What just happened this past week? After a year and a half of smooth sailing, volatility reeked havoc in the stock market this past week which resulted in huge fluctuation in stock prices. For investors with cash on the sidelines, it provided a good opportunity to ‘buy the dip’ and buy certain shares at 10 – 15 % off. I do admit that I was a little slow in reacting to the initial sell-off as there were a number of shares offering attractive valuations. But thankfully I was able to pull the trigger and buy myself shares in a company I have been following for a long time now – RWS Holdings Plc (LON:RWS). Before I talk about this stock purchase, let me just write a little about the importance of holding cash.
Many investors have recently become complacent. They have this ideology that they should be invested 100% in equities (stocks) at all time as the stock market only has one direction of travel – upwards. Their thinking has been distorted by this immense bull run we have had over the past several years. They think cash is a huge drag on returns and want to hold as little of it as possible. They have this perception that the opportunity cost of sitting on cash is too great. They have a Fear Of Missing Out by not being fully invested in the stock market.
But having cash in your account as an individual investor is a must. Most institutional investors (such as mutual funds) don’t hold cash in their portfolios as they need to outperform benchmarks over time in order to stay relevant. As an individual investor, you have no such qualms. You can do as you please and holding a proportion of cash in your portfolio gives you a safety net. By having cash in your accounts, you will be able to buy into stocks at great prices were a correction happen to occur. Just look what happened this past week. There were a number of quality holdings that were on offer at attractive valuations. But the only people that could take advantage of this opportunity were those with cash on hand. For the rest, they just had to sit back and wonder what could have been. And this past week is by no means an anomaly. The real anomaly has been the calm amulet behaviour over the past 18 month. I’m sure we will see more dips, corrections and sell-offs in the future. Markets crash all the time. You should, at minimum, expect stocks to fall at least 10% once a year, 20% once every few years, 30% or more once or twice a decade, and 50% or more once or twice during your lifetime. Those who don’t understand this will eventually learn it the hard way. And those that do understand it can set strategies in order to benefit from this.

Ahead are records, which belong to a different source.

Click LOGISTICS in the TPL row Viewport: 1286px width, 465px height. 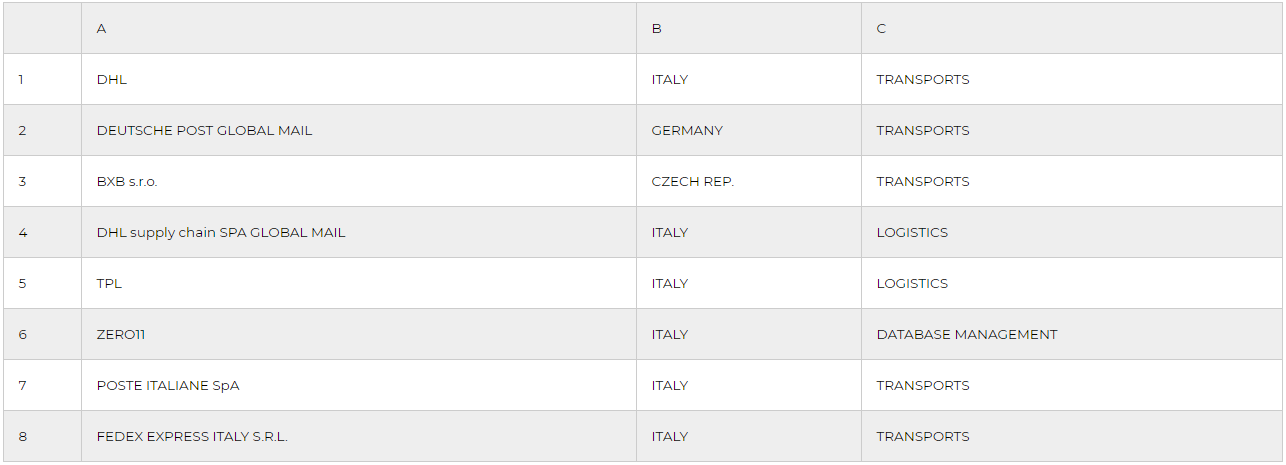[912, 283]
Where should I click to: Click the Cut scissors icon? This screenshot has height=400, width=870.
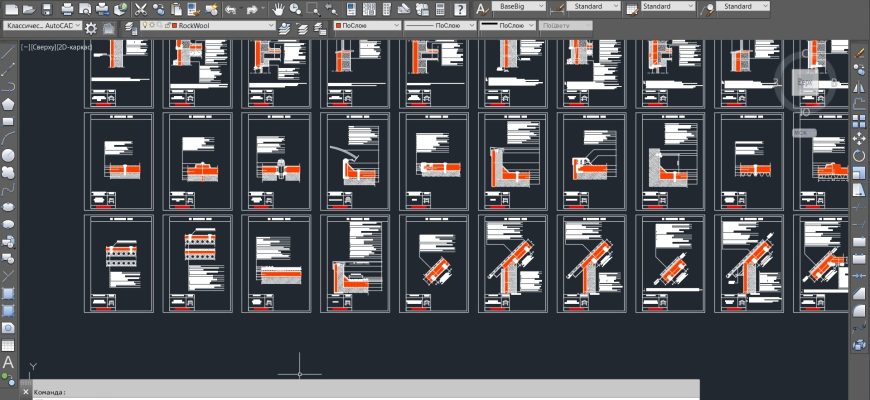[140, 8]
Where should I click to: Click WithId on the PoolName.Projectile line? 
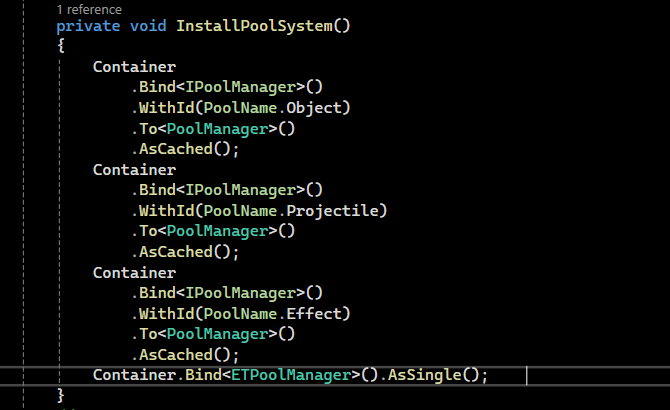(164, 211)
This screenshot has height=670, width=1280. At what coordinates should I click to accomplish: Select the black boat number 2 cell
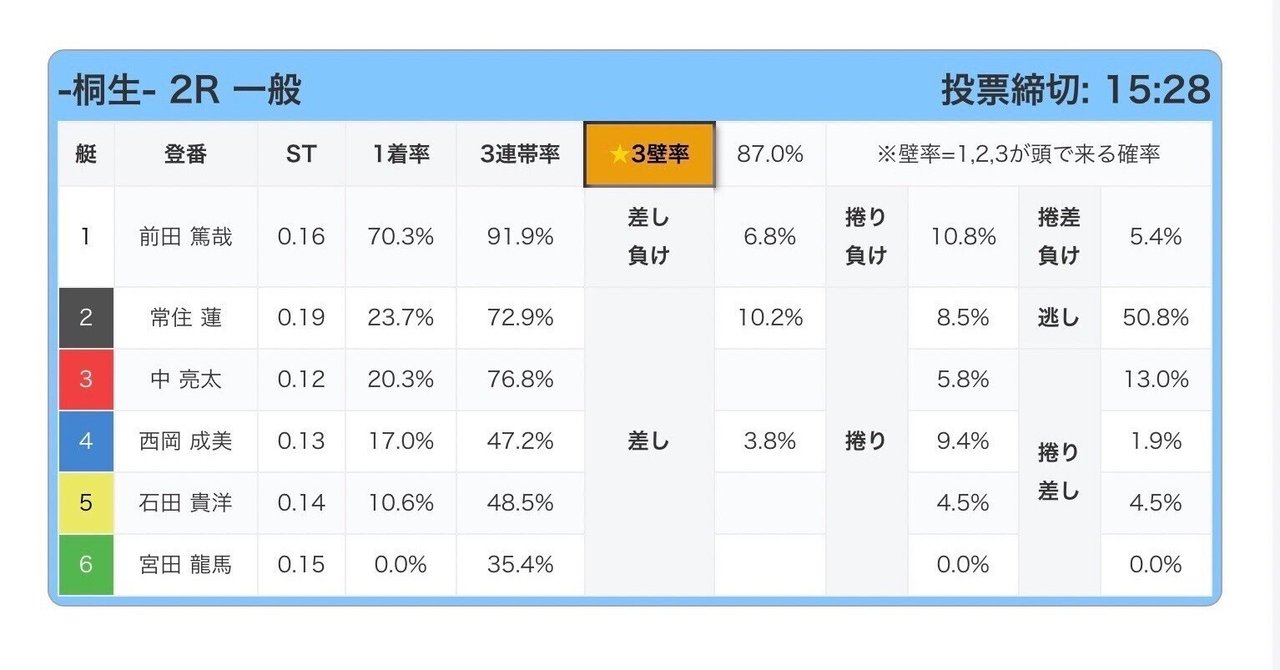[x=86, y=318]
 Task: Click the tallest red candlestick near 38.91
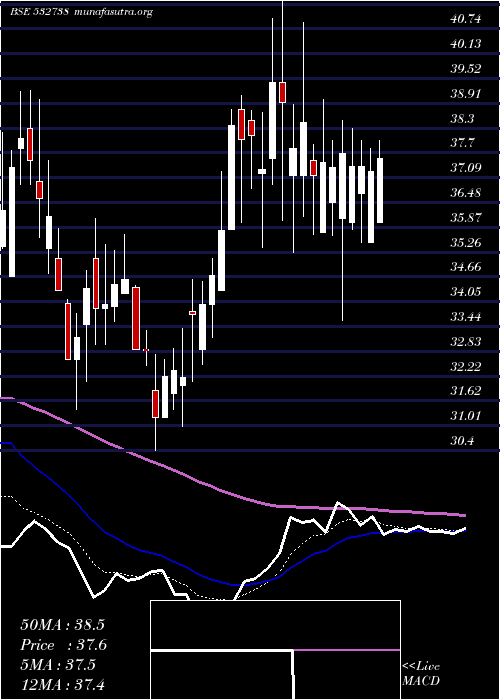point(282,92)

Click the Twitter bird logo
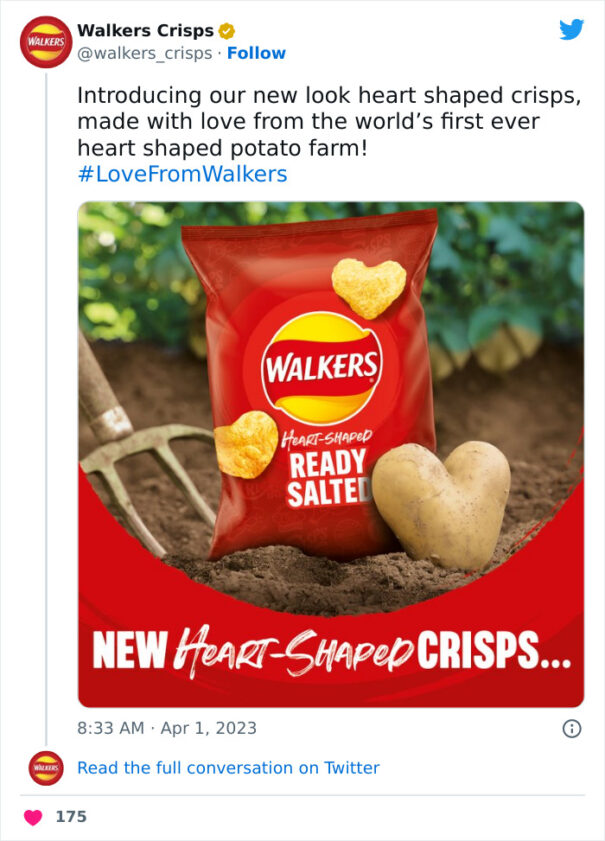[x=572, y=29]
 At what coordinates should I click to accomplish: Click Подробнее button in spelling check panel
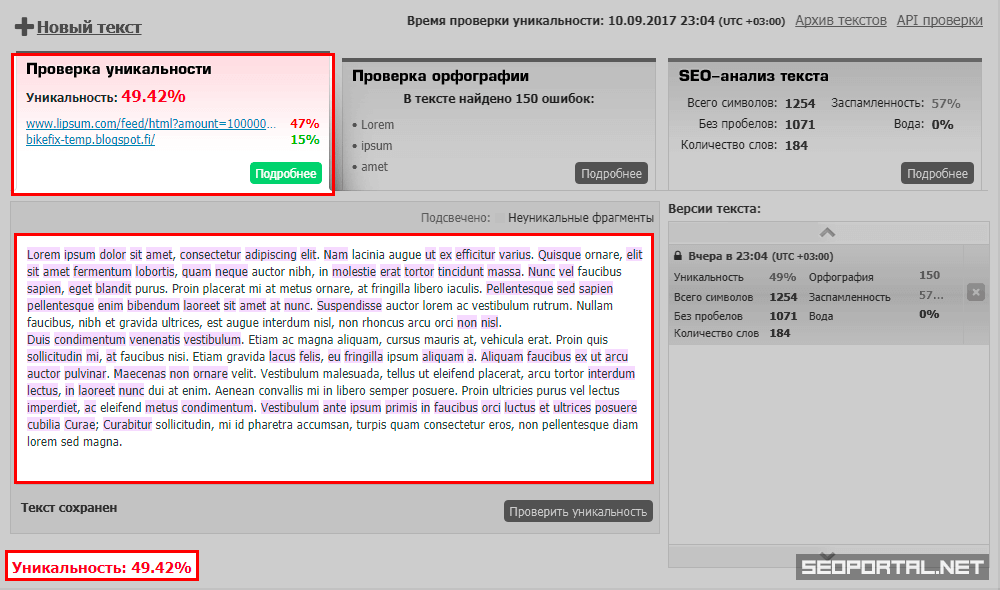(x=611, y=174)
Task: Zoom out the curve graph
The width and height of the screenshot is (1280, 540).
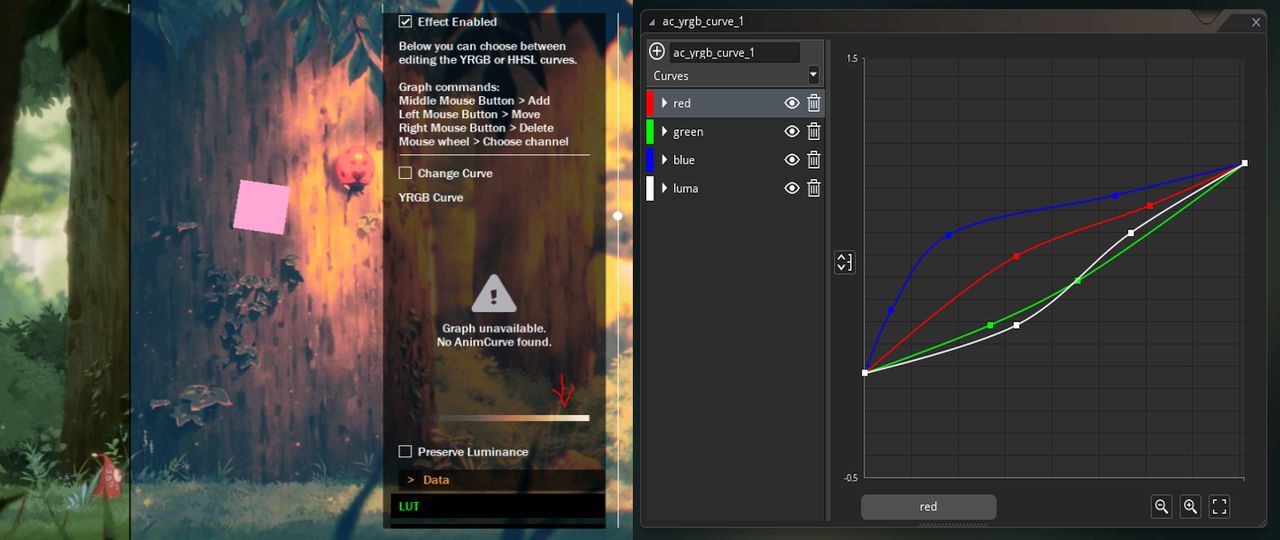Action: tap(1162, 506)
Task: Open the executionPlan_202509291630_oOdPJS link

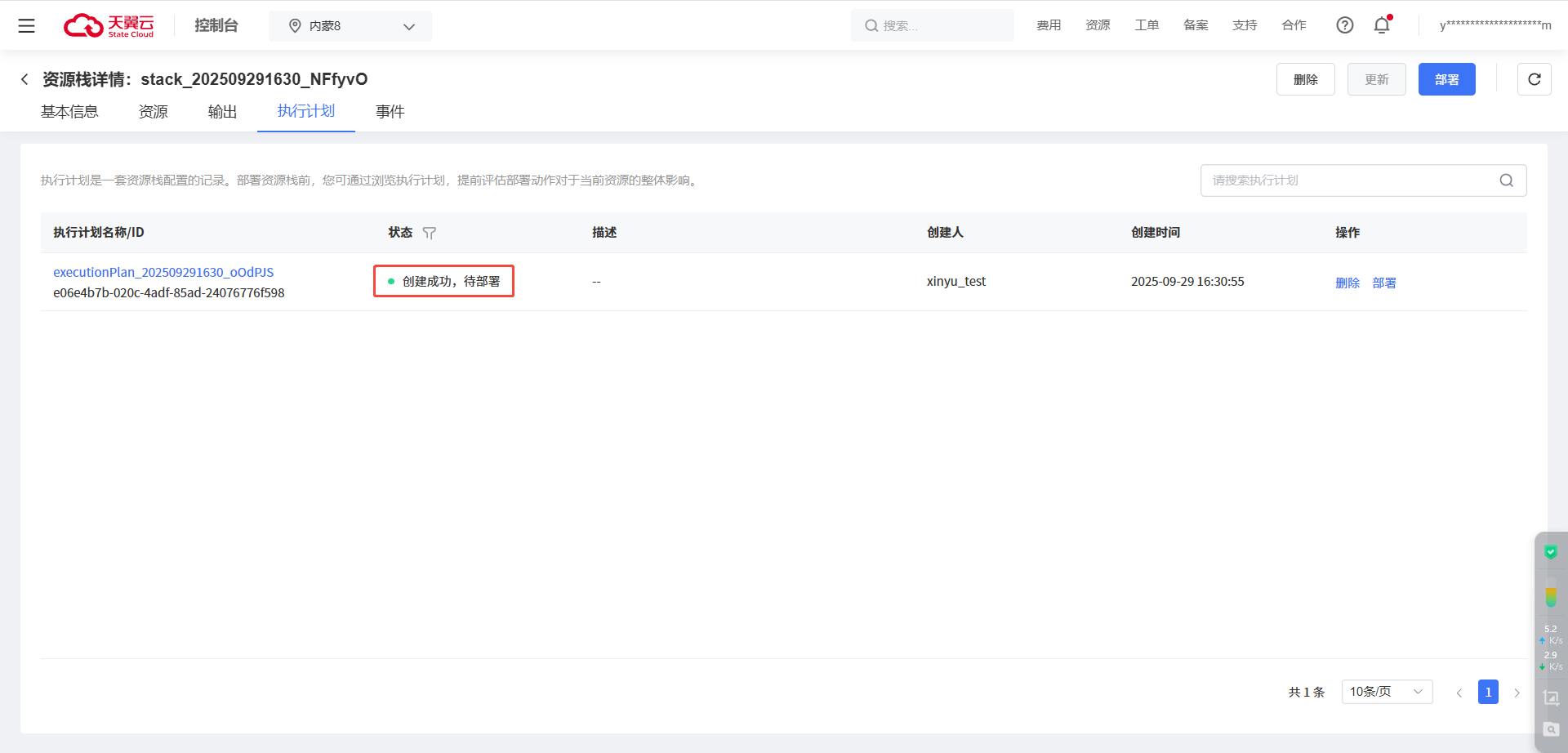Action: pyautogui.click(x=163, y=273)
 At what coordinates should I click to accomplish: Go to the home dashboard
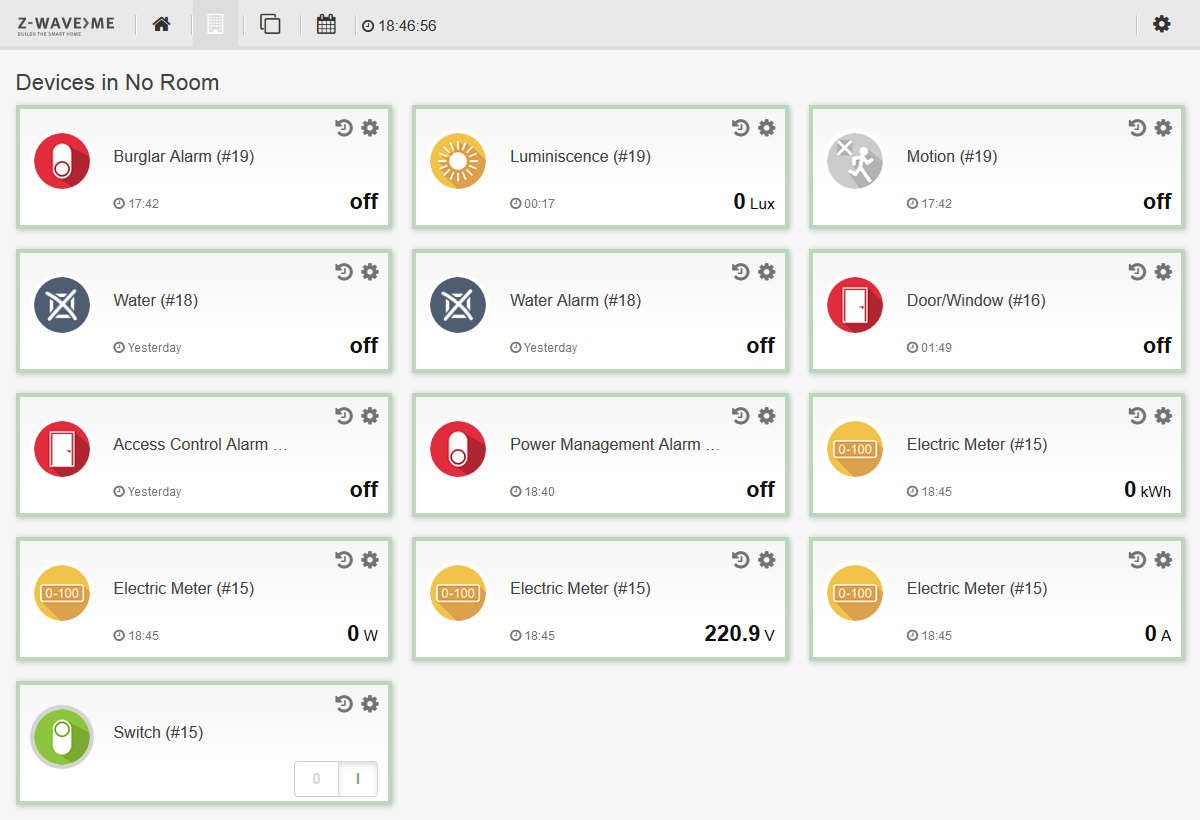161,24

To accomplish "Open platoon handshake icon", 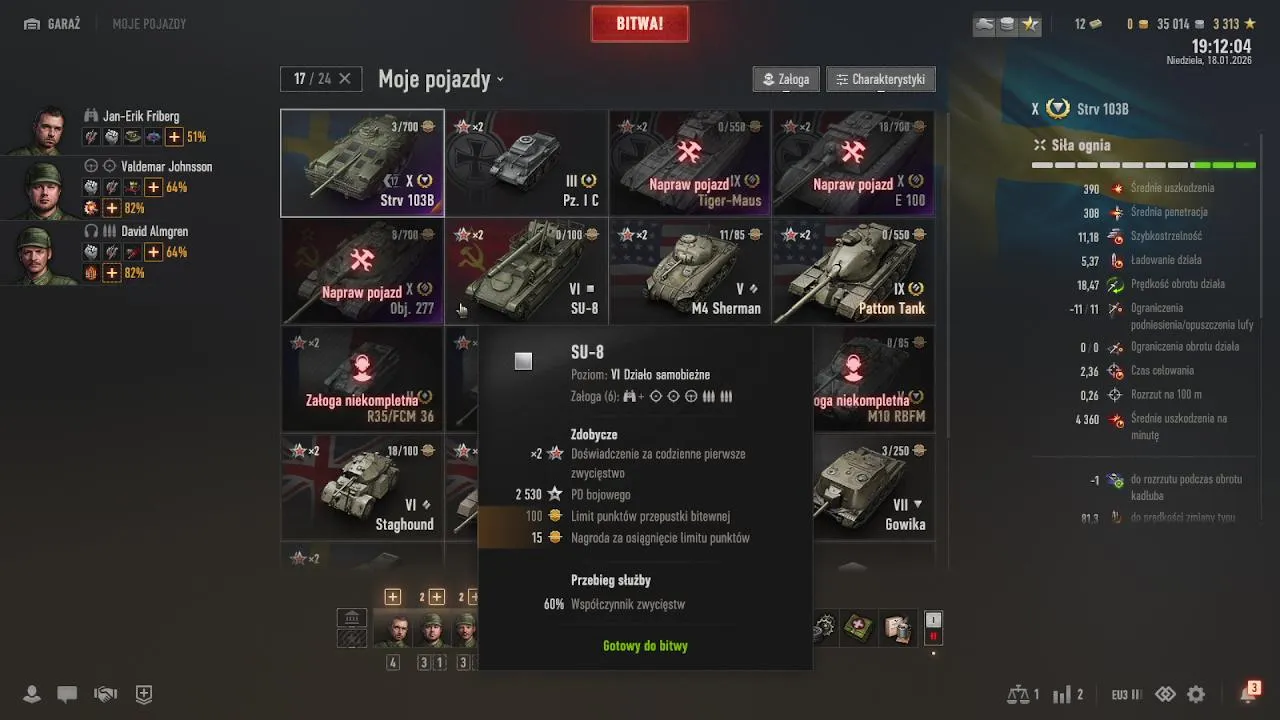I will pos(105,694).
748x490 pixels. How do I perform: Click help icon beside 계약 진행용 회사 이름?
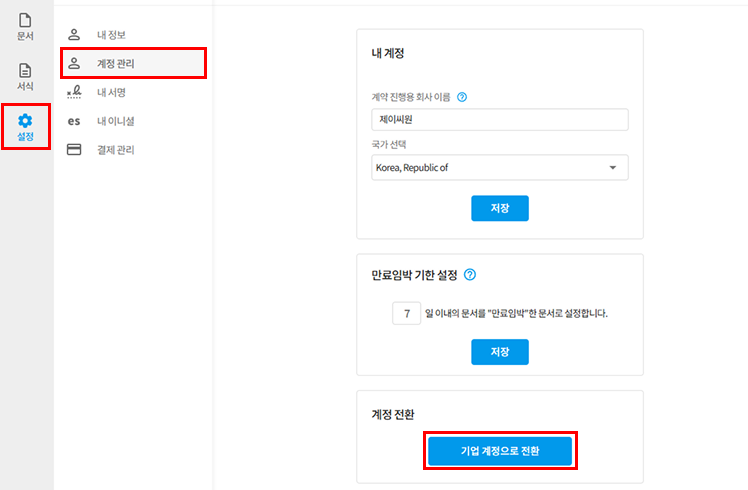pos(462,98)

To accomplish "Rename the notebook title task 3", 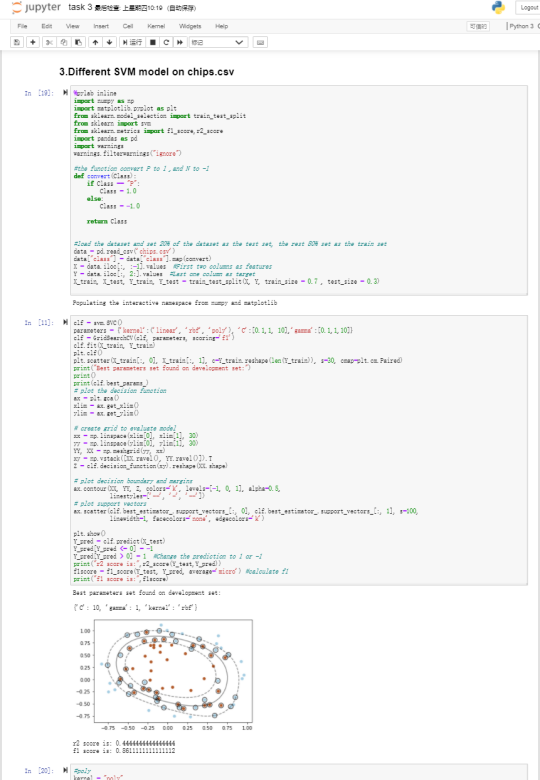I will (80, 7).
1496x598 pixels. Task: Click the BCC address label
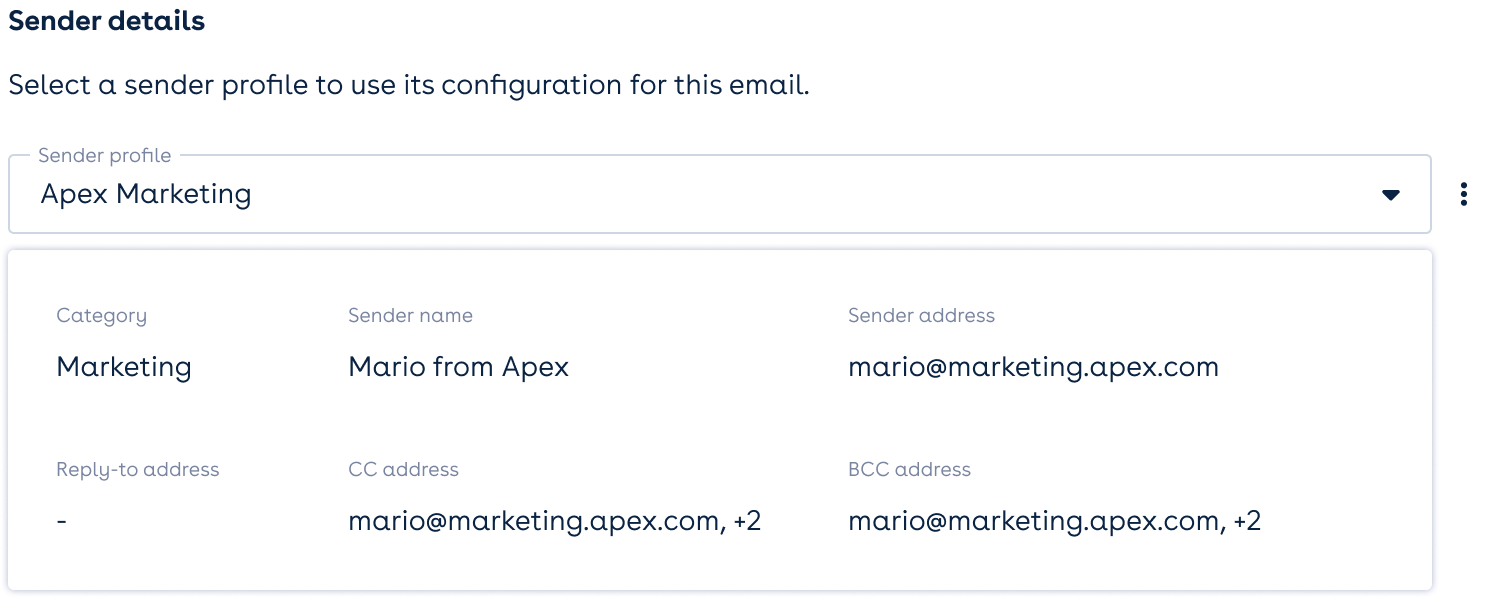pyautogui.click(x=909, y=470)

Going forwards, those that hold cash in their portfolios will be the beneficiaries of any market sell off. But in order to benefit from this, you need to be strategic. During a market sell-off it is best to concentrate your efforts on the highest quality businesses as opposed to the cheapest ones. This is because high quality businesses share prices usually only fall in a wider market sell off so you only have a limited window of time to buy shares at attractive valuations. Furthermore, shares in these high quality businesses are usually the first to recover in any market upturn and they usually fly higher within a few short trading sessions.
My Purchase Of RWS Shares
Thus this past week I was able to buy shares in high quality business RWS Holdings PLC. The company is the world leader in translation, intellectual property support solutions and life sciences language services. The company’s translators possess considerable know-how, which represents a strong barrier to completion. They need to combine a language with a science based skill. The intellectual property market that RWS serves continues to show steady growth which reflects the worldwide growth in scientific development and patent protection. This is a strong competitive advantage the company possess as it produces services the market needs in ever growing quantities and will allow RWS to continue to earn its above average returns on capital over time.
With good returns on capital, RWS can reinvest some of the profits in further developing their services – as they have been doing over the years. That might be in the form of organic investment in facilities or capabilities, or buying other firms to infill those capabilities and expand operations. The rest can be returned to the shareholder, in the form of dividends or share buybacks. The steady stream of cash flow to the investor provides some payback today, and is a basis for capital appreciation tomorrow. This fits in perfectly with my investment strategy of investing in companies that provide a good starting yield, and real dividend growth in the long run.
Although RWS is currently trading at a Price Earrings ratio of just over 20 (which is higher than what I am comfortable with), its growth profile and capital light business model make buying the company attractive at the price I bought it. At my purchase price, I expect RWS to provide returns of 12% – 16% per annum which is something you cannot say about many stocks in todays market.
I bought 194 shares in RWS this past week for £3.74 each. RWS currently pays a dividend of 6.50p which means that I can expect an annual income of £12.61 from this purchase.
It is interesting to point out that RWS has been increasing its dividend by 15% and I expect this to continue in the medium terms. So whilst £12.61 is the annual dividend based on last years figures, I can expect £14.50 from the company in 2018, £16.67 in 2019, £19.17 in 2020 and £22 .05 in 2021. Investing in dividend growth companies is the gift that keeps on giving. It is no surprise that more than 137 years of data point to the inescapable conclusion that owning dividend-paying stocks, and then reinvesting those dividends, beats all other investment approaches hands down. So if dividend-paying stocks make you yawn, it’s time to wake up and smell the cash.